Copy only the lines from the one containing "The width and height of the screenshot is (641, 357)." through the one containing "[x=475, y=48]", both ends included and requests kept, but scale every coordinate in the answers by 1.3, rounding to whole numbers with halves going up. Leave the pictures out.

* _DATA FOR THIS TASK_:
○ ○ ○ ○
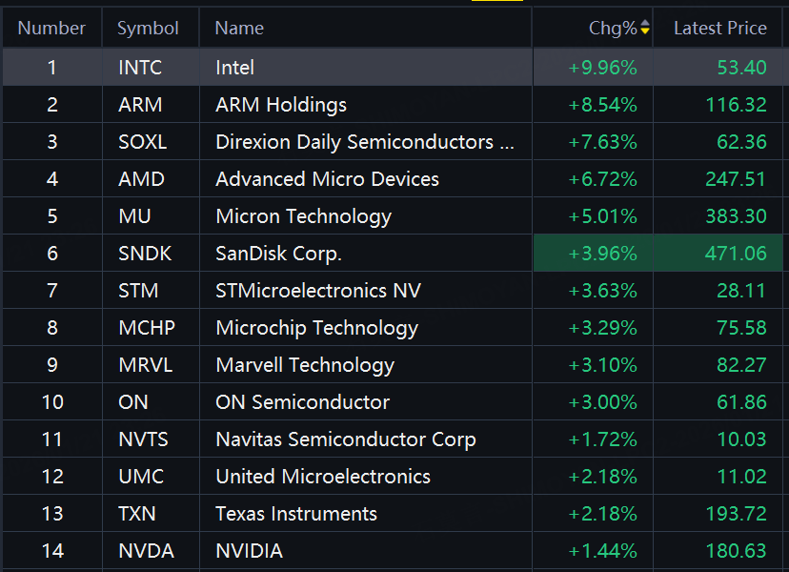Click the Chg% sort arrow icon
○ ○ ○ ○
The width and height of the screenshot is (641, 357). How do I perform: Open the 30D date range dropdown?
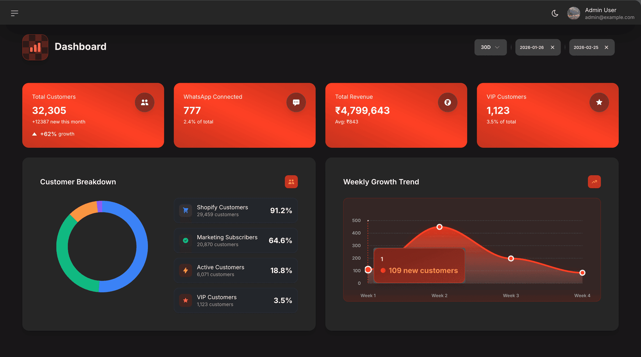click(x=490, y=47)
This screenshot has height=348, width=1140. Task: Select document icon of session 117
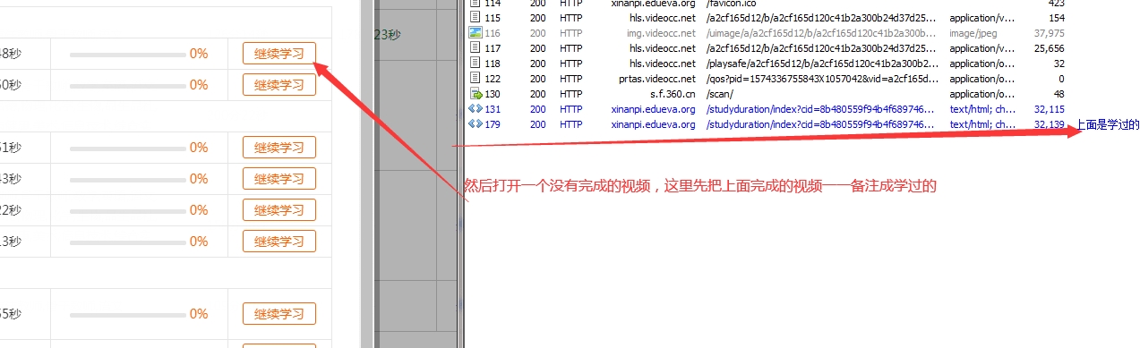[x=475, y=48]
○ ○ ○ ○
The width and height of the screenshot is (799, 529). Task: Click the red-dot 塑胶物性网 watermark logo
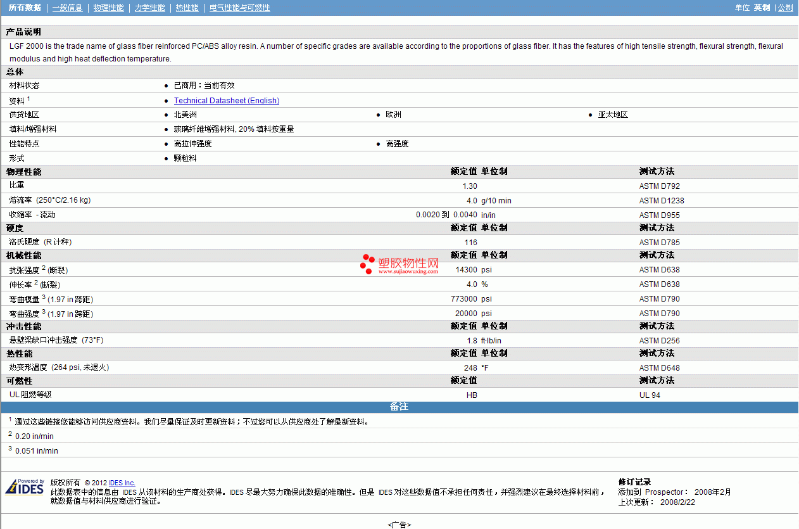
○ ○ ○ ○
* _COMPLETED EXERCISE_:
The width and height of the screenshot is (641, 357). How do I perform: Open the 30D date range dropdown?
click(x=637, y=61)
This screenshot has height=348, width=1140. Task: Select document icon of session 117
[x=618, y=62]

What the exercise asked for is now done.